Abstract
Background
In this study, we assessed the clinical and polysomnographic (PSG) characteristics according to gender among Australian Aboriginal men and woman diagnosed to have obstructive sleep apnea (OSA).
Methods
In this retrospective study, all adult Aboriginal patients over 18 years of age diagnosed to have OSA with an apnea hypopnea index (AHI) > 5/hour over a 5 year period were included.
Results
Of the 337 patients (168 females and 169 males), who underwent a diagnostic PSG, 297 (88%) were diagnosed to have OSA (AHI) >5/hour), 154/297 males (52%) and 143/297 females (48%). Amongst male and female patients with OSA, 63% and 37% were in the severe spectrum (AHI>30/hour). The male cohort had higher stage N1 NREM sleep (P<0.001), reduced N3 NREM sleep (P<0.001), higher AHI severity (P<0.001), higher NREM AHI (P<0.001), and high arousal index (P<0.005). REM sleep-related AHI was higher among female patients with all severity of OSA, along with severe oxygen desaturation during REM sleep. Among patients with severe OSA, the female cohort were younger (age 46 years vs 49 years, P=0.030) and had higher BMI with all severity of OSA, while males had larger neck circumference compared to females.
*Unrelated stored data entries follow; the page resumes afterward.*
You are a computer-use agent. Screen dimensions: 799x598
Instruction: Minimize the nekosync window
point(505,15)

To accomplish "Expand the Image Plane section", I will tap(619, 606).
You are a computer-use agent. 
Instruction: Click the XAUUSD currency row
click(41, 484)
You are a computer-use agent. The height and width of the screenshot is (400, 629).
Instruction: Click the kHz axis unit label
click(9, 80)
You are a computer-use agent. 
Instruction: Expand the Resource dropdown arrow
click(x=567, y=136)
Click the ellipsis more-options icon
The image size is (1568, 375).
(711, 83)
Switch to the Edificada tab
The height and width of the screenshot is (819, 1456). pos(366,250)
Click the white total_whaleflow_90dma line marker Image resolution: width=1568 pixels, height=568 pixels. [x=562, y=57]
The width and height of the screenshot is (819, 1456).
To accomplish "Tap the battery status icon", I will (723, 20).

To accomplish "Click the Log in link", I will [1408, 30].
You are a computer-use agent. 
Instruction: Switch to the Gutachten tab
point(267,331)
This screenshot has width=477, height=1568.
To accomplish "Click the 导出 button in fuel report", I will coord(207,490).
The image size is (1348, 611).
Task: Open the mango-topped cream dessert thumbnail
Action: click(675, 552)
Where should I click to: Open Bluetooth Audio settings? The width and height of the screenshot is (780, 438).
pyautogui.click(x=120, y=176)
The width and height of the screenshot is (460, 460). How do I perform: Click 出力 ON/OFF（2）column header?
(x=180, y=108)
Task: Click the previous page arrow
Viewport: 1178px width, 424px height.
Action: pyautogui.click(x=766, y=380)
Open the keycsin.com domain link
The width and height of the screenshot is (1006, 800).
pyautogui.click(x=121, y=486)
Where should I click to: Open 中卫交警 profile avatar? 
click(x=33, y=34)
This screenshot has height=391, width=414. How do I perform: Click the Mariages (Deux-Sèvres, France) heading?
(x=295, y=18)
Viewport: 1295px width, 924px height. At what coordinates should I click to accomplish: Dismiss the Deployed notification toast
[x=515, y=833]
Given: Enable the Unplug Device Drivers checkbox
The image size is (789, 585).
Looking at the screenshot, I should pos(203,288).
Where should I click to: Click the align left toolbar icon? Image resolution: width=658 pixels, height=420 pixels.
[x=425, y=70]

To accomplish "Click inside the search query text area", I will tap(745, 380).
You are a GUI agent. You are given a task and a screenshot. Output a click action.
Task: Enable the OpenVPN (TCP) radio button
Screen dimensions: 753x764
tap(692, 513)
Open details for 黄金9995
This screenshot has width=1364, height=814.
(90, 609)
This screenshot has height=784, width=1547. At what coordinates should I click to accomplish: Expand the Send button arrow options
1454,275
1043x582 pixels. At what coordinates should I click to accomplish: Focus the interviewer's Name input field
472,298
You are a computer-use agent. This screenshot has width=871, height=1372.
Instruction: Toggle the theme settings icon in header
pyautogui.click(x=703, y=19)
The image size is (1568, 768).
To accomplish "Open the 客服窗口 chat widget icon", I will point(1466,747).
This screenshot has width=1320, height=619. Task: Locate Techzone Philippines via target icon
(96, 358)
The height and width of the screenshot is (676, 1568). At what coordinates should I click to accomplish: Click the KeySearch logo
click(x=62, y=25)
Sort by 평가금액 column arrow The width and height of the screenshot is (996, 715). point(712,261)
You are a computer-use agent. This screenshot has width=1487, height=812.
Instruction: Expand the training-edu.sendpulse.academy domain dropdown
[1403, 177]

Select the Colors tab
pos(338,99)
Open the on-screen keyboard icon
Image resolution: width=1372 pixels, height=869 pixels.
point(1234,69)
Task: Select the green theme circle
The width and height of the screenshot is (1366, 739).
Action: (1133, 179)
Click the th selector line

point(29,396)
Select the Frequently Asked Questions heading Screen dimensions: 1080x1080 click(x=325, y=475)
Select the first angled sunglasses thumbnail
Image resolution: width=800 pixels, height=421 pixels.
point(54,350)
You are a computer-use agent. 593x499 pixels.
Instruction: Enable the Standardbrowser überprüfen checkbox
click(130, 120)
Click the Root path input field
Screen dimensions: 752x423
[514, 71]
Hypertension increased the odds of severe OSA versus the combined odds of mild and moderate OSA for both genders.
Conclusion
This study highlights some important differences in the way sleep apnea manifests in Australian Aboriginal males and females and further studies are warranted to explore avenues to look for a physiological basis for these observations and targeted interventions.
Abbreviations
AF, atrial fibrillation; AHI, apnea hypopnea index; AI, arousal index; TSI, Torres Strait Islander; ATSI, Aboriginal and/or Torres Strait Islander; ASA, Australasian Sleep Association; Avg SpO2, average oxygen saturation; BMI, body mass index; COPD, chronic obstructive pulmonary disease; CPAP, continuous positive airway pressure; CKD, chronic kidney disease; Circ, circumference; ESS, Epworth sleepiness score; HREC, Human Research Ethics Committees; /h, per hour; NREM, non rapid eye movement; N1, N2, N3, non-rapid eye movement sleep stage; NT, Northern Territory; NATA, National Association of Testing Authorities, Australia; OSA, obstructive sleep apnea; OR, odds ratio; PSG, polysomnography; REM, rapid eye movement; SpO2, oxygen saturation; TEHS, Top End Health Service; Mins, minutes.
Acknowledgments
We thank the sleep technologist at Darwin Respiratory and Sleep Health for the invaluable contribution towards this study. Institutions where work was performed: Department of Respiratory and Sleep Medicine, Royal Darwin Hospital, Darwin, Northern Territory, Australia and Darwin Respiratory and Sleep Health, Darwin, Northern Territory, Australia, 0810.
Disclosure
Robert Adams reports grants from ResMed Foundation, outside the submitted work. The authors report no other potential conflicts of interest for this work.